8 of 153 comments (clear)

  1. Until they farm harvesting out to zombies... by PornMaster · · Score: 4, Insightful

    When they farm out the harvesting work to zombies, it'll make this rather useless, no?

  2. Friggin' No Good Lawyers! by mekkab · · Score: 4, Insightful

    So wait, the spider/e-mail harvester's access of your web pages are illicit, YET the license on those pages is now binding? Including paying fees and agreeing to be sued?

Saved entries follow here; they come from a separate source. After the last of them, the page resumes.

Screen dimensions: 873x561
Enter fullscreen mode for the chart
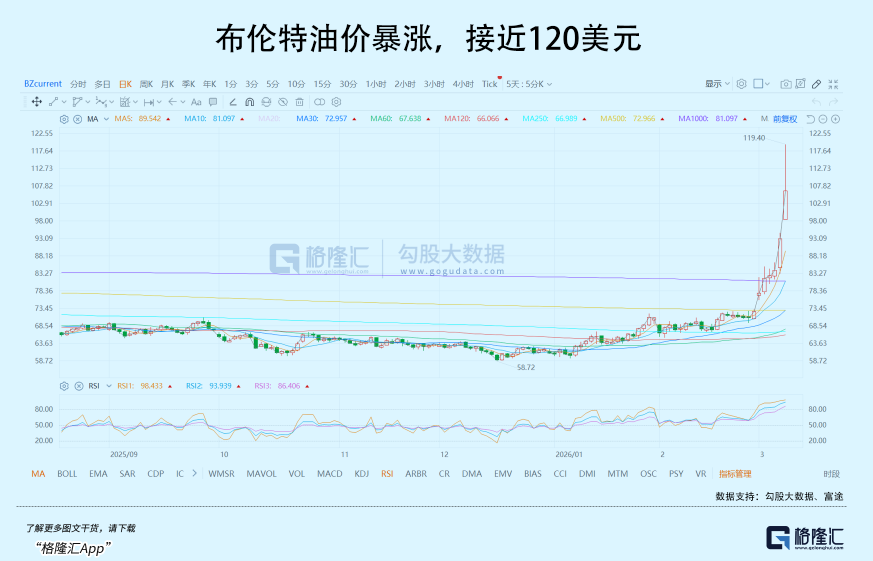coord(832,84)
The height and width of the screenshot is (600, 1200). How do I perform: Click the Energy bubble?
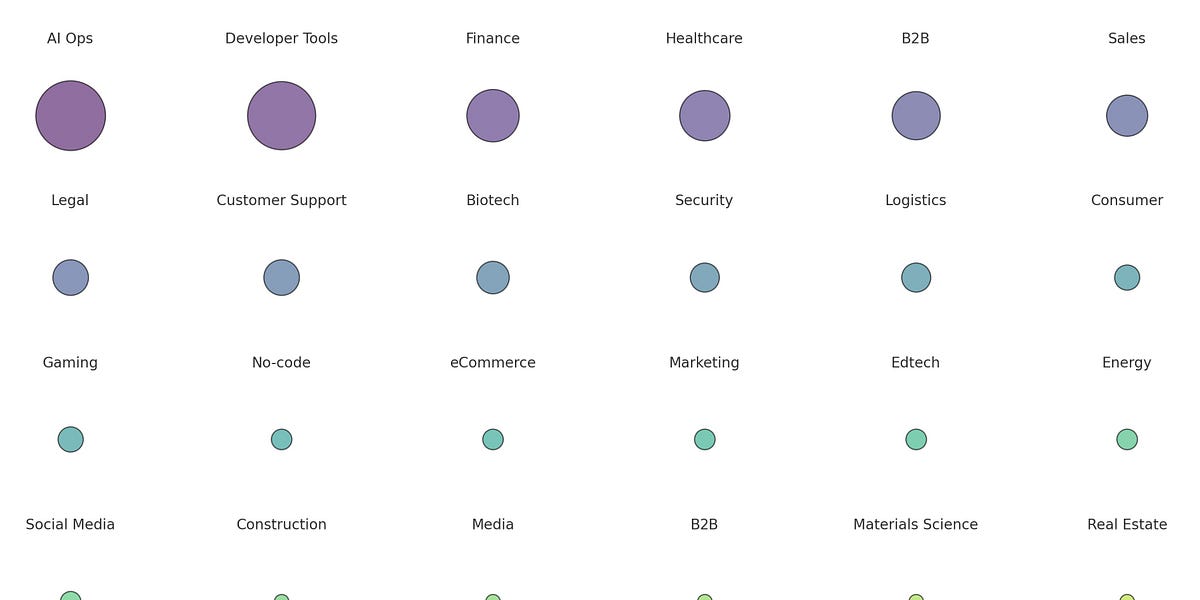pos(1127,439)
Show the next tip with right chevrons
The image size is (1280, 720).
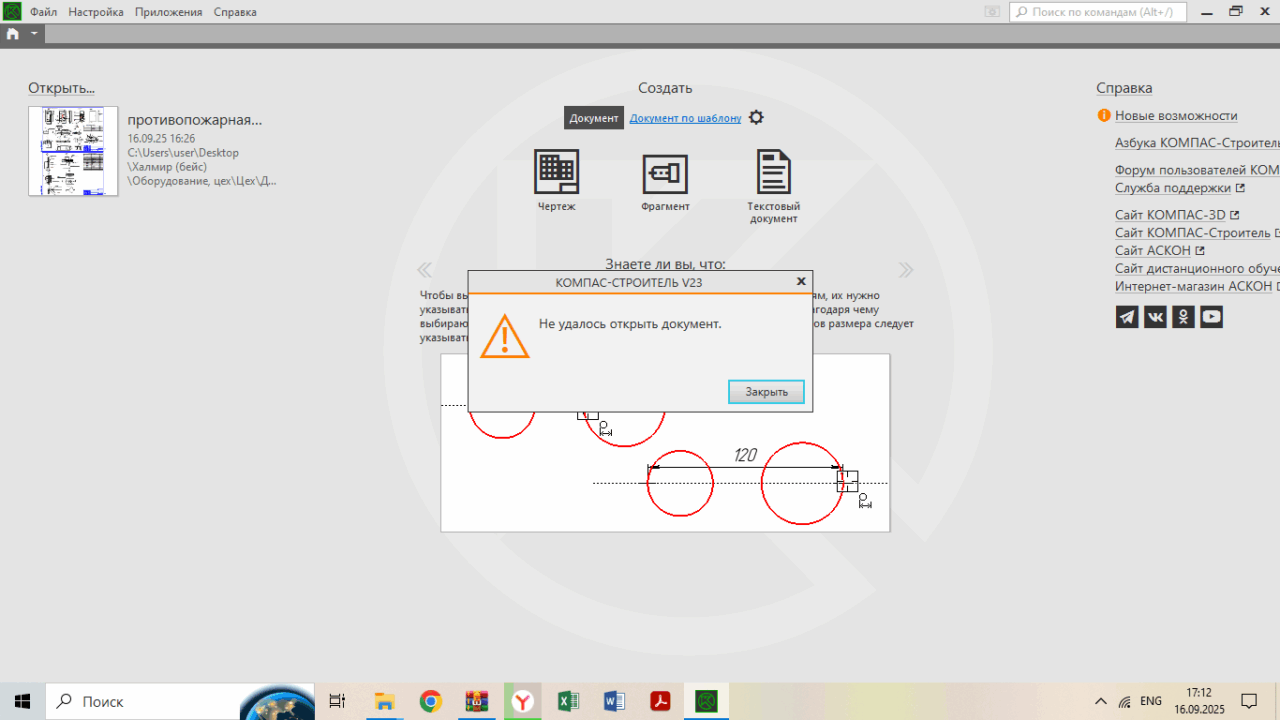[x=906, y=270]
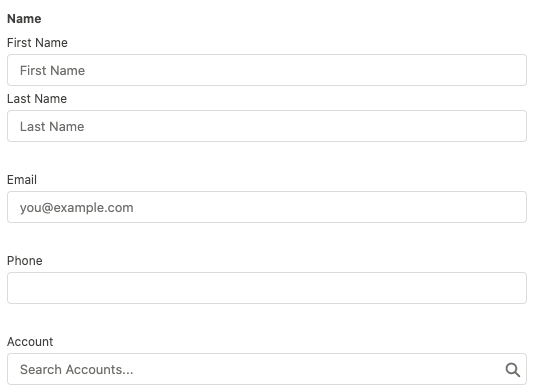Click the 'First Name' field label

[x=37, y=43]
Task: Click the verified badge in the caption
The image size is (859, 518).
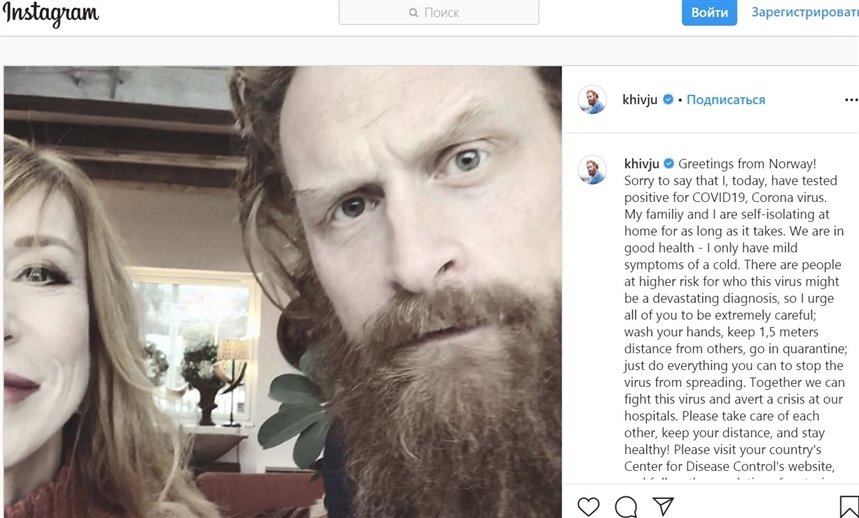Action: click(668, 163)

    If this isn't an abuse of our legal system, then honestly, I don't know what is!!

    --
    In the future, I would want to not be isolated from my friends in the Space Station.
  3. This would be a bad thing (I am not a lawyer). by Sheetrock · · Score: 4, Insightful
    Even ignoring any possible First Amendment issues (which can be done if we discuss this hypothetically occuring only in other countries) imagine what kinds of doors are opened when you permit automatic sight-unseen licensing to take effect on material on the WWW?

    Here's a hint: website indexing as we know it will be completely destroyed the instant site owners can claim complete discretion about how their website information is used even though the websites are publically disclosed. Any automated webcrawling process could potentially subject the person running it to liability. Which means any future indexing will have to be vetted by hand.

    I could be misinterpreting this, but I think it would be very bad news to allow websites to bind people to contracts they aren't able to read or understand (even if we have a similar horrendous system for end-users of software). It's one thing to write a law restricting such behavior on a general basis, or specifying some way for people to opt-out of information collecting with a robots file, but even that is subject to confusion.

    Technical answers are needed for technical problems.

    --

    Try not. Do or do not, there is no try.
    -- Dr. Spock, stardate 2822-3.




  4. Re:Fighting Spam by L.Bob.Rife · · Score: 3, Insightful

    Businesses are driven by business decisions. If you want an ISP that will fight spam, then you have to stop giving money to your ISP that doesn't fight spam.

    The reality is that while it would be nice if other people did everything for us, many times you have to take matters into your own hands.

  5. Re:Follow the Money by Anonymous Coward · · Score: 3, Insightful

    I've often thought about this too. My main concern is it's too easy for any individual to successfully attack a company by simply spending just a few bucks to have a spammer send out some bogus spam ads.

  6. Re:Where is the Mafia when you need them? by Zocalo · · Score: 4, Insightful

    And what makes you think the Mafia isn't involved in actually sending the spam in the first place? Take a step back and look at the kinds of technical and organisational infrastructures that are used in spamming. We have address harvesting, botnets and the worms and malware to generate them, scams, counterfeiting of goods, moving goods (pills) from one country to another, hosting of services in countries all over the world. Oh, and much of this illegal too, and not just under legislation like CAN-SPAM. If that's not organized crime, then I don't know what is.

    --
    UNIX? They're not even circumcised! Savages!
  7. I dunno... by brunes69 · · Score: 3, Insightful

    I smell BS in this article.

    I mean, according to this, that means that someone could put a fancy legal document under a manhole cover saying "if you drive over this manhole, you agree to such and such".

    It's about the same thing - you never saw the agreement, so how could you have ever agreed to it? Surely they can't argue that a software program can enter into a legally binding agreement on its own - that would open up a whole other can of worms.

  8. Bottom Line by xant · · Score: 3, Insightful

    Address harvesting is illegal in some jurisdictions. If you're running a honeypot in that jurisdiction, and you can prove someone harvested an email address from you using the honeypot, it makes no difference whether they agreed to your license. They broke the law. If you go after them, you can nail them.

    --
    It's rare that you're presented with a knob whose only two positions are Make History and Flee Your Glorious Destiny.